Symbol   Quatember

Startseite
Inhalt
Inhalt 1937
Jahrgänge
Autoren
Suchen


Ein Briefwechsel über das Kreuztragen
von Nathanael Rösler und Walter Uhsadel

LeerLieber Freund, warum Du wohl gerade von mir ein Wort zu diesem Thema haben willst? Du hast mich am Ende in dem falschen Verdacht, ich sei einer jener bemitleidenswerten „Kreuzträger”. Du hast vernommen, mein Augenlicht sei vor längerer Zeit erloschen, und meinst, ich könnte nun ans eigener Erfahrung über das Kreuz reden. Aber laß Dir sagen: Das Blindsein ist an und für sich durchaus nicht das, was man im gewöhnlichen Leben ein Kreuz nennt, sondern allenfalls ein kleines Ungemach, oder am Ende auch eine Möglichkeit, ganz neue Wunder zu entdecken, an denen mancher Sehende achtlos vorübergeht. So daß es heißen könnte: „Das Unglück ist mein Glück, die Nacht mein Sonnenblick.”

LeerIch bin ja ein ausrangierter Missionar, und vielleicht zählst Du mich deshalb unter die Kreuzträger? Man glaubt ja oft, mit uns Missionaren Mitleid haben zu müssen, weil wir, wie man sagt, so viel entbehren müssen. O, wenn die, die so denken, eine Ahnung hätten von dem Glück und Reichtum eines Missionarslebens! Dann würden sie uns beneiden um unsern hohen Beruf.

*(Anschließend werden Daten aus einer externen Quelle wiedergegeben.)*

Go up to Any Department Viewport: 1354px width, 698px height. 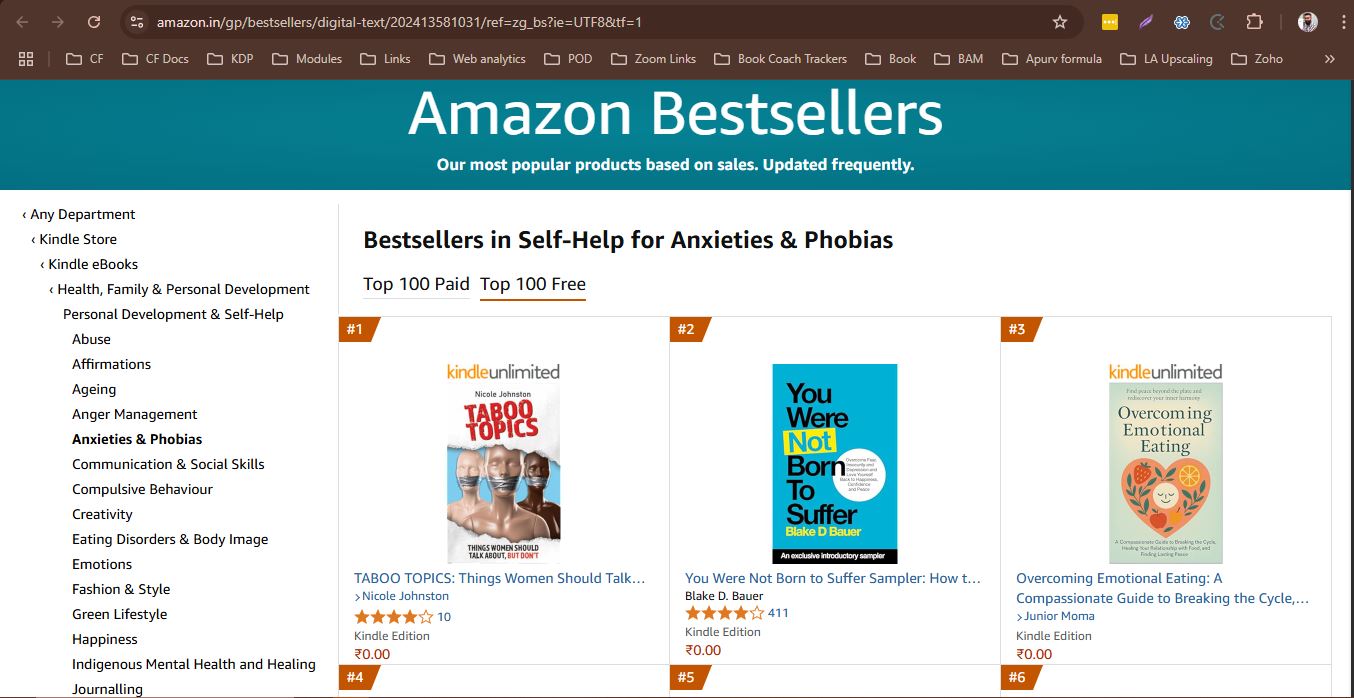(82, 214)
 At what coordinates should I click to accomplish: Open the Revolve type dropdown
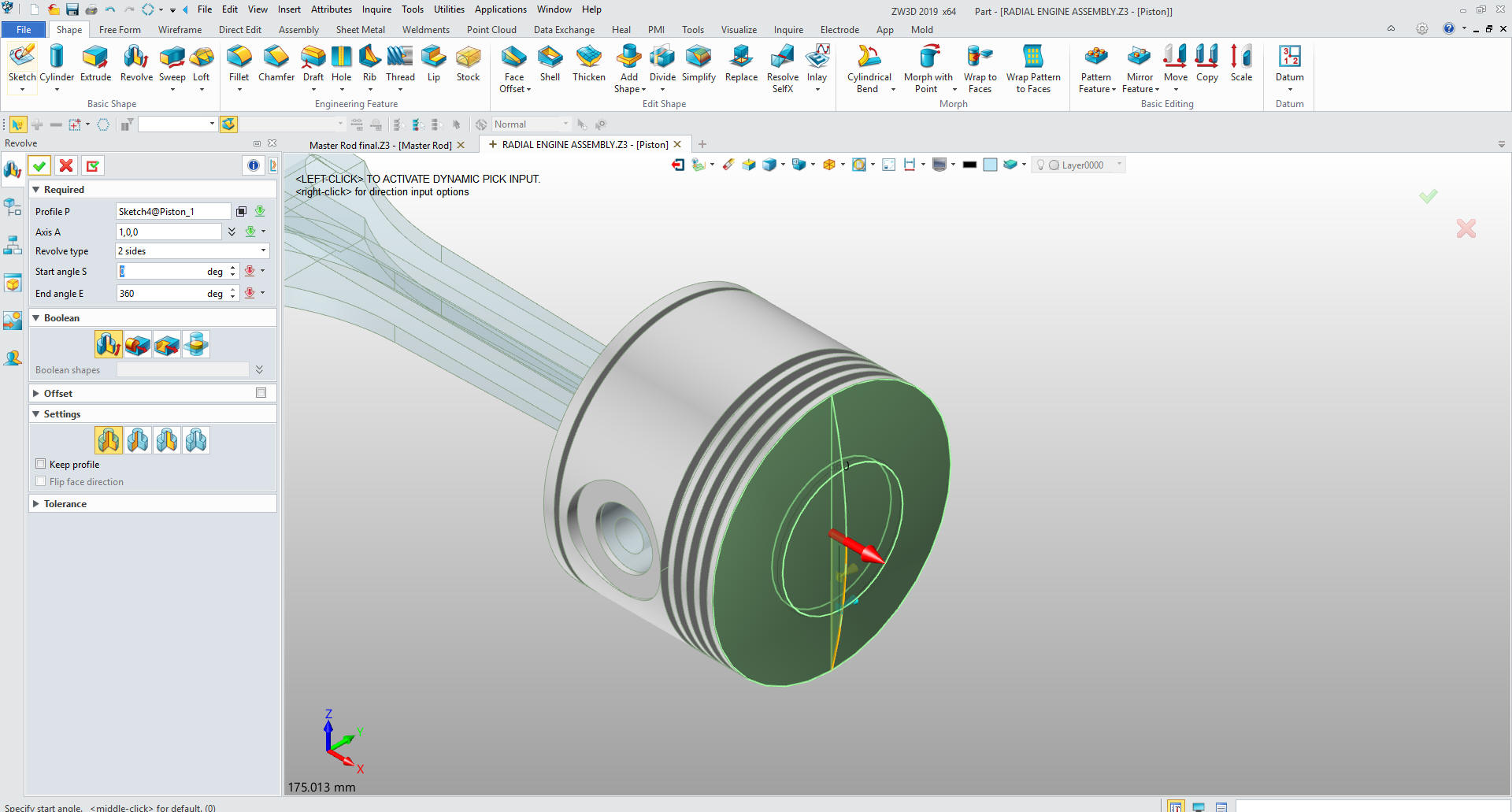(x=192, y=251)
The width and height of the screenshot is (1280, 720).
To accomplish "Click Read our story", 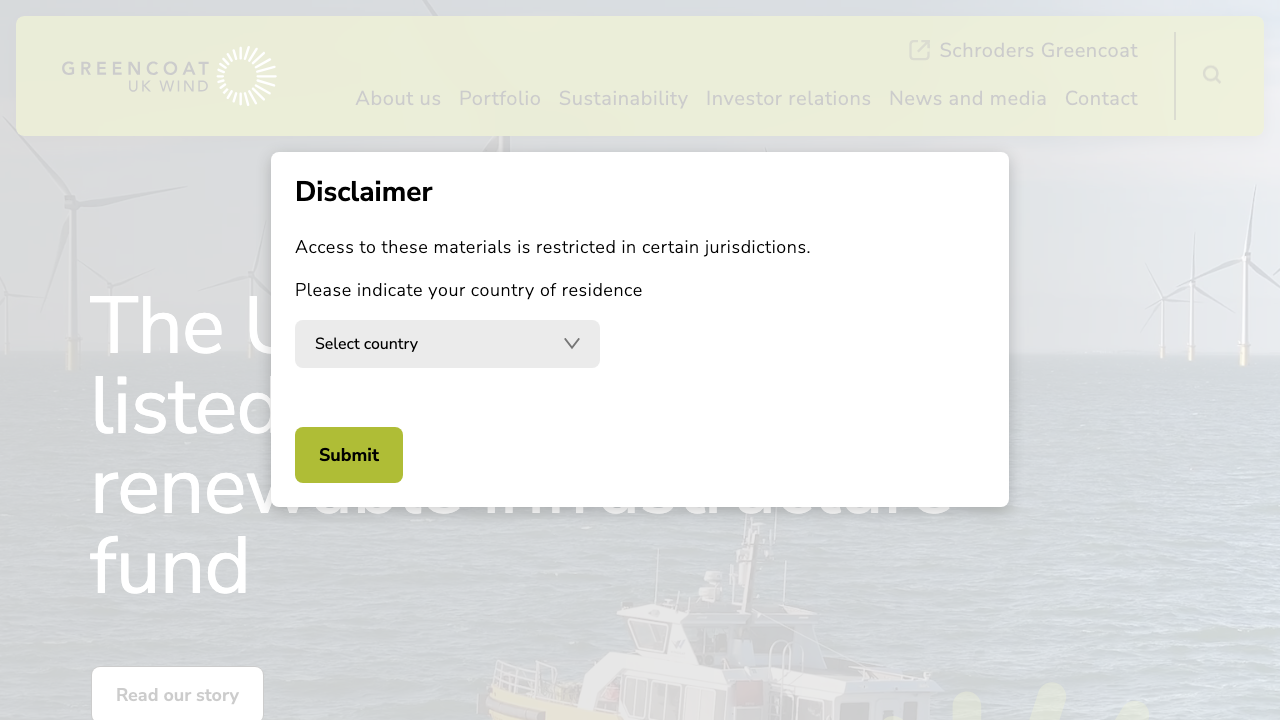I will (177, 694).
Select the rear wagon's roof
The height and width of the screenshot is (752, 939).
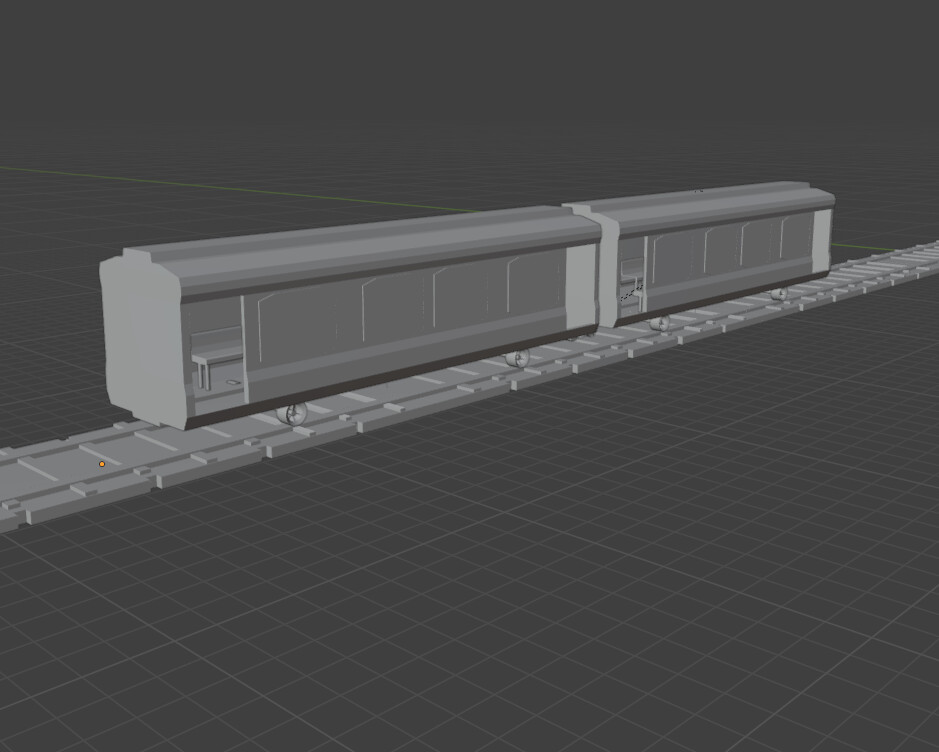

LeerIch weiß ja wohl, daß man landauf-landab unter einem „Kreuzträger” einen Menschen versteht, dem es nicht nach Wunsch geht, der manches entbehren muß, was anderen zuteil wird, in dessen Haus ein Unfall den anderen ablöst. Und wenn er dann sein Leiden still trägt und sich fein sanft schickt in so manche Widerwärtigkeit, dann gehört er zu den hochgepriesenen Kreuzträgem, die sich das Himmelreich verdienen. Kreuz, Leiden, Angst und Pein stellen ja auch unsere Kirchenlieder gerne zusammen als gleichwertig, und sie sind ja in erster Linie schuld an dieser Entleerung und Entwertung des Wortes Kreuz. Da heißt es etwa: „Ein Christ kann ohne Kreuz nicht sein”, und der Dichter denkt dabei an die große Bedeutung, die die Trübsal im Leben des Menschen haben kann. Wir denken an das feine Bild Rudolf Schäfers: Ein altes graues, gottergebenes Mütterlein schreitet mit dem Kreuz auf ihrem Rücken still dahin. Das Bild ist umrahmt von Dornen und Rosen und darunter steht das Reimlein: „Des Christen Herz auf Rosen geht, wenn's mitten unterm Kreuze steht.”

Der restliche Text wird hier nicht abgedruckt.